→ **Document section**:
* START *
The magnolia tree is prized for its fragrant, showy flowers and glossy green foliage. It’s attractive appearance makes it easy to see why this is one of the most popular plants amongst floral and ornamental gardeners.
Prized for their large flowers, some varieties come into flower before they have produced any foliage for the year. This helps to bring early season color, as well as structure and height to a garden.
The magnolia tree is also very popular with bees, meaning it is a great way to bring pollinators into your garden. Once flowering has finished, attractive cone-like fruits decorated with brightly colored seeds emerge. These are known to attract birds to your garden.
Elegant and attractive the magnolia tree is a reliable addition to a garden of any size.
The largest varieties can have a spread of up to 40ft making them a useful shade plant. Compact or shrubby cultivars are attractive additions to borders or as an ornamental plant.
Here is everything you need to know about growing the attractive magnolia tree.
Different Varieties of Magnolia Tree
Depending on the variety, the magnolia is hardy in USDA zones 4 to 9. While some varieties are deciduous others are evergreen. Depending on the cultivar the size of the plant ranges from fairly compact 15 ft shrubs to trees in excess of 80 ft.
Deciduous varieties flower in early spring, before the foliage appears. The flowers emerge from pussy-willow like buds. These buds are set the previous year and remain on the tree throughout the fall and winter.
Evergreen varieties flower profusely as spring turns to summer. The tree may flower for a second time in late summer or early fall. It is also not unusual for the plant to flower sporadically throughout the year.
* END *
→ **What to do**:
Write a continuation of the magnolia tree article, picking up right after its final sentence. The lines placed after this point come from a separate, unrelated source.

→ **Supplied information**:
* START *
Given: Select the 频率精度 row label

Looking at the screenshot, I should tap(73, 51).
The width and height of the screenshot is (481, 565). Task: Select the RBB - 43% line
* END *
→ **Exercise answer**:
Depending on the cultivar you are growing, the large tulip or star shaped flowers come in shades of yellow, white, pink and purple. Some varieties even produce attractive double blossoms. Many are sweetly fragrant.
The grandiflora cultivar is one of the most reliable and resistant cultivars to grow. It is also pleasingly problem free.
One of the most reliable cultivars is the grandiflora variety. Also known as the Southern Magnolia this is possibly the best known of all the magnolia tree varieties.
Southern Magnolia is one of a number of cultivars that are native to the United States. Growing native species is often easier than growing non-native species because they are better suited to the local climate.
The native species are:
- Ashe’s Magnolia
- Bigleaf Magnolia
- Cucumber tree
- Southern Magnolia (Grandiflora)
- Star Magnolia
- Sweetbay Magnolia
- Umbrella Magnolia
Additionally the Saucer and Loebner cultivars are both hybrids. While they are not native to the United States they are suited to growing in this climate.
When to Plant a Magnolia Tree
Plant evergreen varieties in early spring.
Deciduous varieties are best planted in the fall in the south. In the north, plant deciduous cultivars in the spring.
Whenever you plant your magnolia, it is best done when the plant is dormant. This is because there is less chance of the shallow root system becoming damaged if you plant when it is dormant.
If you purchase the plant in the summer remove the packaging and place the container in a sunny position. Keep the soil moist and plant in the fall when the plant is dormant.
Choosing the Right Location
Choose your site carefully. The magnolia tree has a wide-spread. The plants also have a shallow root system, this can be damaged when transplanting.
Evergreen varieties do best in full sun. Deciduous cultivars prefer partial shade. If you are in a region where frost may strike after the plants begin to flower, plant in a protected or sheltered position.
Plant in rich, well draining soil. These plants tolerate sandy, loamy and clay soils as long as drainage is good. Before planting work in organic matter such as leaf mold or compost. This enriches the soil as well as improving drainage.
These plants prefer soil that is slightly acidic soil. If you are unsure what type of soil you have, why not invest in a soil test kit? This is an easy way to discover the makeup of your soil, helping you to create the ideal growing conditions for your plants.
How to Plant
Water thoroughly an hour before planting.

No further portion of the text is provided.